- French and Spanish translations of this official README are available in doc/, titled as LISMOI and LEAME respectively.
This is an implementation of the Manning liveProject Decoding Data Science Job Postings to Improve Your Resume. The goal is to glean insights of the data science job market from web scraped job postings (also with respect to the resume of an individual). Job seekers could then use these insights to improve their chances of success by helping them prioritize what to focus on.
An overview of the project's scope and tasks:
- processing data with Pandas; NLP and machine learning with Scikit-learn
- statistics to better understand problems, make decisions, and interpret results
- extract, transform, load the job postings dataset from web scraped HTML
- vectorizing text (a user's resume and job postings), by means of the TF-IDF word embedding
- ranking similarity (cosine) of a user’s resume document with entries in the dataset
- feature extraction of select data using a singular value decomposition: reducing its dimensionality
- k-means clustering of extracted features: allowing the analysis of different types of job requirements
- visualizing clusters' contents, that is, most frequent words: to represent desired items from employers
- ranking similarity of a user’s resume to a cluster
The main techniques used in the analysis are cosine similarity comparisons and a k-means clustering. Conversely, the techniques used in this project can be used from the perspective of a hiring manager or so forth, who is looking to filter job applicants down to a workable level or to group them based on similarity to other applicants for a better idea of the available talent pool.
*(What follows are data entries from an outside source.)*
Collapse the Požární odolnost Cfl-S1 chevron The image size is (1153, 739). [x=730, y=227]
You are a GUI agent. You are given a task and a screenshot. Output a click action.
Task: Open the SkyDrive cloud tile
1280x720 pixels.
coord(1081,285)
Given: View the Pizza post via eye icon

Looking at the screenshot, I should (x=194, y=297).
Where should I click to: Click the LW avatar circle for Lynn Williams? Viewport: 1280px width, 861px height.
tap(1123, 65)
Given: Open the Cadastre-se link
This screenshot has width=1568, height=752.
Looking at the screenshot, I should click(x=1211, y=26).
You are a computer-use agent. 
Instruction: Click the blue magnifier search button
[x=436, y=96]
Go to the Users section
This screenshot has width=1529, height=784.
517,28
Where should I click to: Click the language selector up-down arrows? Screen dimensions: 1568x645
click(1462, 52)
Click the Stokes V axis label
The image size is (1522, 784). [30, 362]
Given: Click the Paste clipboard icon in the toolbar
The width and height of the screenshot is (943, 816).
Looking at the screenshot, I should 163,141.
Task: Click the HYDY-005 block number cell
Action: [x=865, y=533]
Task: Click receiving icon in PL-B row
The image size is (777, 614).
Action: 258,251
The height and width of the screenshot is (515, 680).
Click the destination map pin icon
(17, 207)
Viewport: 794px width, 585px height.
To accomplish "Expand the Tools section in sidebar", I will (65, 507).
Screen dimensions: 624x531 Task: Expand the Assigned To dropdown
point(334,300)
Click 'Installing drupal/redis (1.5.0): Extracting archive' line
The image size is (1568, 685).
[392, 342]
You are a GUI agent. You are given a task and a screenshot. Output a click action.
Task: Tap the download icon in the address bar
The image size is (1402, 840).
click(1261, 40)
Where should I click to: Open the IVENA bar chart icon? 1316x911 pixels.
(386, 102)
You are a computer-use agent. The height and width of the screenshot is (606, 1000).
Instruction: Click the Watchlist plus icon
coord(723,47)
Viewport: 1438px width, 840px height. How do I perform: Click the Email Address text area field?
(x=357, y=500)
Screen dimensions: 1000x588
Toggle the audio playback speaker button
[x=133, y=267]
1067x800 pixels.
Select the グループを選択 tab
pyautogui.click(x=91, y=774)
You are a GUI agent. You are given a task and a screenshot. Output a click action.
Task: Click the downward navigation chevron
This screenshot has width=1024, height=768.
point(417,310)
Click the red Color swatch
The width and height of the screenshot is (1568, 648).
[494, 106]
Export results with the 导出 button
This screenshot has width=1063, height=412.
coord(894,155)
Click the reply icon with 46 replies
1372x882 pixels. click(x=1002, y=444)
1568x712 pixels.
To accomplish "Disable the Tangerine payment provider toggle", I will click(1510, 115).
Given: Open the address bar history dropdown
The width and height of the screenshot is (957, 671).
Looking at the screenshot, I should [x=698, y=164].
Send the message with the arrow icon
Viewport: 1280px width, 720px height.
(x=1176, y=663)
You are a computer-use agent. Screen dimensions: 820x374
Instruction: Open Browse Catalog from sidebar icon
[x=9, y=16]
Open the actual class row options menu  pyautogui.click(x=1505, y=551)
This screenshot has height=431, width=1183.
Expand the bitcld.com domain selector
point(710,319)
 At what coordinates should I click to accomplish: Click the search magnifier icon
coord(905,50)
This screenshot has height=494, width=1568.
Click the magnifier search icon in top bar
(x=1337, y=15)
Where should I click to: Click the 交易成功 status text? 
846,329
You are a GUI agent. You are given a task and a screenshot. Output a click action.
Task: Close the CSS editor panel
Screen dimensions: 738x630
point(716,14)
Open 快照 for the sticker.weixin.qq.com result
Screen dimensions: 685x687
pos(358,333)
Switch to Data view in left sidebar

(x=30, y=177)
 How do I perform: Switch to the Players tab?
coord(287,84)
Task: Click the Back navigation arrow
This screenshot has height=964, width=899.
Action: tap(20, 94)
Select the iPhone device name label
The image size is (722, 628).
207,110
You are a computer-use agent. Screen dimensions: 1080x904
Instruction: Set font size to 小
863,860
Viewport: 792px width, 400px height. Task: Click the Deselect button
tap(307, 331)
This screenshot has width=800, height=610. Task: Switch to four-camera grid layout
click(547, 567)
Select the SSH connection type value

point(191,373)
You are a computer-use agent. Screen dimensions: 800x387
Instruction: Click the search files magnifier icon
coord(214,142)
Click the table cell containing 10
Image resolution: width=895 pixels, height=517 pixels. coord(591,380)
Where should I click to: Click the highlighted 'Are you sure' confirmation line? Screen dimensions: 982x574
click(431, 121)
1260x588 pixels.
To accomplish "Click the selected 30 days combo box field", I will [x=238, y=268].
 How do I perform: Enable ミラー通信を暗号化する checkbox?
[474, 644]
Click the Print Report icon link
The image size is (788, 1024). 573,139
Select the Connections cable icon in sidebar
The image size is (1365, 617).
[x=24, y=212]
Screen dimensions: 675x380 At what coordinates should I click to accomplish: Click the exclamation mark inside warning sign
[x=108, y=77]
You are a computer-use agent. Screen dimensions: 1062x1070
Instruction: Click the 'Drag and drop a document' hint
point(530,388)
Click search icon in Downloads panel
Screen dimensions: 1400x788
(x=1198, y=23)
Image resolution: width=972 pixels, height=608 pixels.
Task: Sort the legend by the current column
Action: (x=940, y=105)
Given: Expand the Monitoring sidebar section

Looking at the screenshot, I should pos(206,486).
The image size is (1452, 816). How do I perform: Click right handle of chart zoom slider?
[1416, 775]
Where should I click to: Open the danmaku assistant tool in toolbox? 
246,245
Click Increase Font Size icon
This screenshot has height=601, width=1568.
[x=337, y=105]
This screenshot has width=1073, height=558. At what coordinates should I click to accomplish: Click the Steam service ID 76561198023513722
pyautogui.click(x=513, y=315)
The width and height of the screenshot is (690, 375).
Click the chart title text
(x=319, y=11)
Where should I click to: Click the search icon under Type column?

Manning provided the job postings sample data with no details of its collection. So no assumptions were made about how well it represents its population (which was not firmly defined): this was not part of the project. So from the project's perspective, it is being assumed that the data was properly sampled for a well-defined population.
The project was built using Python 3.7, and the Anaconda Python Distribution is recommended. After installing Anaconda, run conda env create -f environment.yml
to create a conda environment called nlp_job-postings. Activate and deactivate the environment with conda activate nlp_job-postings
and conda deactivate
. If the environment is activated, Jupyter Notebook will launch from within that terminal window via jupyter notebook
.
data/ contains what is needed to run the notebooks as stated in the Code section, but data/html_jop_postings.zip must be unzipped beforehand. The resume document and data outputs from the code are stored in this folder.
config.json contains parameters which can be changed to alter the project's behavior; namely the n-gram range for the documents and the number of clusters used by the k-means algorithm. However the value of k_hyperparam gets assigned in the third notebook 3_clustering.ipynb.
The notebooks and their cells are meant to be run sequentially (as indicated by the file name prefixes, 1–4). Comments in the code mostly serve to state explicitly the general flow of tasks; but they are also used to journal some of the methods and reflections of the analysis. Each notebook's objective is stated at the top of the file.